Merritt mentions that less-than-2-percent figure but explains that it actually refers to the number of cats retrieved from shelters and not to lost cats in general. “So let’s not rely on collars and I.D. tags when microchipping works so much better.”
That figure, by the way, comes from an ASPCA study, and Merritt is closer to the mark: 2 percent of lost cats turned up at shelters. The others either returned on their own or were found by their people.
Safety Collars
We put these on our first 2 kittens, Cricket and Kilah. Then, one morning, as Tim and I were about to leave for work, we heard a noise — it was Kilah trying to unhook her safety collar from her lower jaw. We quickly removed the collars from both sisters and replaced them with buckle collars; we made sure that we could fit 2 fingers between the collars and their necks, and the kitten-girls were good to go.

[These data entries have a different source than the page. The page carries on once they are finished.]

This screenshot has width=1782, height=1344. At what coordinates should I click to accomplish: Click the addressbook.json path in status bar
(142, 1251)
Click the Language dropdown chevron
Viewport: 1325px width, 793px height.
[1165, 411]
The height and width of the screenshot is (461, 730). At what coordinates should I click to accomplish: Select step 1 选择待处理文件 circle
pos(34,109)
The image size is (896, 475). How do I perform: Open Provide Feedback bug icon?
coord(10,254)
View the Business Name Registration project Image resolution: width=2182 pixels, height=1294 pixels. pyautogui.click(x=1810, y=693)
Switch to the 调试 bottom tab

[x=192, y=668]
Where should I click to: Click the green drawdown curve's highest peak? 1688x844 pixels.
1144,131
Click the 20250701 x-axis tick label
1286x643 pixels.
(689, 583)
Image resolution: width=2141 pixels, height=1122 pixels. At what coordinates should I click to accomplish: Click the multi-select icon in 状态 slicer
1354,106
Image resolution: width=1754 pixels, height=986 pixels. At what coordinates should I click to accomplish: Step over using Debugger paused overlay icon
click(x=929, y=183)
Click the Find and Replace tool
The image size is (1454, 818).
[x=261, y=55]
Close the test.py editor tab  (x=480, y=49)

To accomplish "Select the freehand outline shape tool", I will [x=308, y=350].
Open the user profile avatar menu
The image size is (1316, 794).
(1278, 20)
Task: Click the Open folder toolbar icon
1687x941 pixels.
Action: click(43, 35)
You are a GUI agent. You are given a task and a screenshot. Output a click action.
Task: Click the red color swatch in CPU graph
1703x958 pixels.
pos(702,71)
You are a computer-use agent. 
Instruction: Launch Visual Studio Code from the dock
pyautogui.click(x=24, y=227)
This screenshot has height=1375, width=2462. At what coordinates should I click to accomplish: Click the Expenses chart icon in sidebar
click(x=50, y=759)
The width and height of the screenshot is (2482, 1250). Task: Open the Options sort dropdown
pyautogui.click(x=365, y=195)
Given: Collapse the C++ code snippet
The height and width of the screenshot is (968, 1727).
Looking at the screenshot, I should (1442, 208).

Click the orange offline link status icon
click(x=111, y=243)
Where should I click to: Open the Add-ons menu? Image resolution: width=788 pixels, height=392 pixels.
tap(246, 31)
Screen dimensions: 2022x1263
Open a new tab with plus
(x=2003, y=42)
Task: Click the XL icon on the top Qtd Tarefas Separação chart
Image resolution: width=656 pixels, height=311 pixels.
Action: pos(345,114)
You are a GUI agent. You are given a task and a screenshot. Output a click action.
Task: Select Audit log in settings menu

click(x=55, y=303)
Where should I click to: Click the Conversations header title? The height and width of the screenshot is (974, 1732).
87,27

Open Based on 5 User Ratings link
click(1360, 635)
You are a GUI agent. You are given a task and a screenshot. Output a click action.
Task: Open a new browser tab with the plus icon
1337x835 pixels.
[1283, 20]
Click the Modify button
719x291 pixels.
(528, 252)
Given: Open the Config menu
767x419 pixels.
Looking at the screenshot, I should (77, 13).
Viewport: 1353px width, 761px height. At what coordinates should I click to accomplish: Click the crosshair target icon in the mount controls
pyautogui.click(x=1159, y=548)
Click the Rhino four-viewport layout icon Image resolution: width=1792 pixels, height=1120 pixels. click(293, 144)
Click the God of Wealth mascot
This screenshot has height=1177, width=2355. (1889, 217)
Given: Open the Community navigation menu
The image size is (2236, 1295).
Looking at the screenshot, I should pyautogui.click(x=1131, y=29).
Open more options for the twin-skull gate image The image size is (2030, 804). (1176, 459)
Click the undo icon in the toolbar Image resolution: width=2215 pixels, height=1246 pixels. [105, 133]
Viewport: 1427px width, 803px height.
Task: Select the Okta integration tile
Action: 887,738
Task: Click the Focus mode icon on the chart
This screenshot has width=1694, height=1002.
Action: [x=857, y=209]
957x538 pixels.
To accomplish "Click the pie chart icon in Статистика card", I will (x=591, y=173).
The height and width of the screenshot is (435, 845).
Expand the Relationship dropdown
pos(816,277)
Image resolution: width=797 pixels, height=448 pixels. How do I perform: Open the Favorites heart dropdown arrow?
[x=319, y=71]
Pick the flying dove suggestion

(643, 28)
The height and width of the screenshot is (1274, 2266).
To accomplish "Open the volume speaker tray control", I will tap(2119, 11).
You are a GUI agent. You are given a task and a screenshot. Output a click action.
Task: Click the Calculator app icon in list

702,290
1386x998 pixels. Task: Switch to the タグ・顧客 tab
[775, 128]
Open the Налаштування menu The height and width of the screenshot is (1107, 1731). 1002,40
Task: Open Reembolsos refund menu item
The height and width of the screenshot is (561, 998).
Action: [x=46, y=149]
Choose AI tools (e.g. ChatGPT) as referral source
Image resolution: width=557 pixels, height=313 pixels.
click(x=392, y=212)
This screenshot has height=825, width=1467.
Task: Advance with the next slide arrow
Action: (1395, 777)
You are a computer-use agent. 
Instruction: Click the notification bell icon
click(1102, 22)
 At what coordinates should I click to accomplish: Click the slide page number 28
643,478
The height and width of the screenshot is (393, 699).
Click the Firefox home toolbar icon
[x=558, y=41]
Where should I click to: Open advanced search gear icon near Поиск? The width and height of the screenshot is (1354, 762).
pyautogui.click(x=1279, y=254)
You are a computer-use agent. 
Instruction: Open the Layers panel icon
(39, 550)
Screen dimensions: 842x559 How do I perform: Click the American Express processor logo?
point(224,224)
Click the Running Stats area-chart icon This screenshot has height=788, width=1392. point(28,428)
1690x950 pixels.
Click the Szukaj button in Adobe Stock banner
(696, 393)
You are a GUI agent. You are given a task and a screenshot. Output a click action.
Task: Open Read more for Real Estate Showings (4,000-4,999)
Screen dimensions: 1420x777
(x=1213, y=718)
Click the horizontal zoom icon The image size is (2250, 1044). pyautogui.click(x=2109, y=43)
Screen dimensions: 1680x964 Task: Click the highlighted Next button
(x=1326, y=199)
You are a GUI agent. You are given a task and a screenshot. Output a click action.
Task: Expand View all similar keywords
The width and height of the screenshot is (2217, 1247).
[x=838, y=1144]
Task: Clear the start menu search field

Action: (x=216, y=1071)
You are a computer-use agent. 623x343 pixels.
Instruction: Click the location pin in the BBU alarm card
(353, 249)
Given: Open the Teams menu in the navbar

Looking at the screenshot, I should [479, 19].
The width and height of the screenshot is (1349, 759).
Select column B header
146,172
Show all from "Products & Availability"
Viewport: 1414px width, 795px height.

Years later, I tried another breakaway collar on Circe, our blue Aby. Zeke and I came home that evening to find that she had somehow managed to tighten the elastic on the collar by kicking/scratching at it and was slowly choking. I got the collar off, and she was fine except for some abrasions on her tiny throat. But I still shudder when I think what might’ve happened had we not come home early.
Safety collars, according to my vet, work better on outdoor cats than on indoor ones. The collar breaks away if it gets caught on anything, and the cat is free.
Microchipping is a pretty quick procedure for cats:
The Microchip Way
Microchipping is painless and it also ups your chances of seeing your lost pet again. And if someone steals your cat or takes them in, thinking that they’re a stray, that little chip will prove beyond the proverbial shadow of the doubt whom they belong to.
An indoors-only feline is probably fine with just the chip, though some people will do both the chip and the collar, just to be on the safe side. Pawl, who lives in Florida, recently had an experience that suggests there’s a benefit to this 2-pronged approach. One evening, while she was still without power from the hurricane, she got a call from her son in Connecticut. “Mom,” he said, “it’s 10 o’clock. Do you know where your cat is?”
Saba, one of the Burmese, had snuck out and started chatting up the neighbors round the corner. They, in turn, saw the microchip tag on his collar “and called the 800 number imprinted on it. Without the collar tag, they would have had to wait until a vet’s office was open and had power so the cat could be checked for a microchip.”
So it’s not exactly a clear-cut issue. What is clear, however, is that even an indoor cat needs some sort of safeguard in case they pull a Harry Houdini escape on you. And if your cat is an indoor-outdoor one, they need it all the more. It could mean a world of difference for both of you.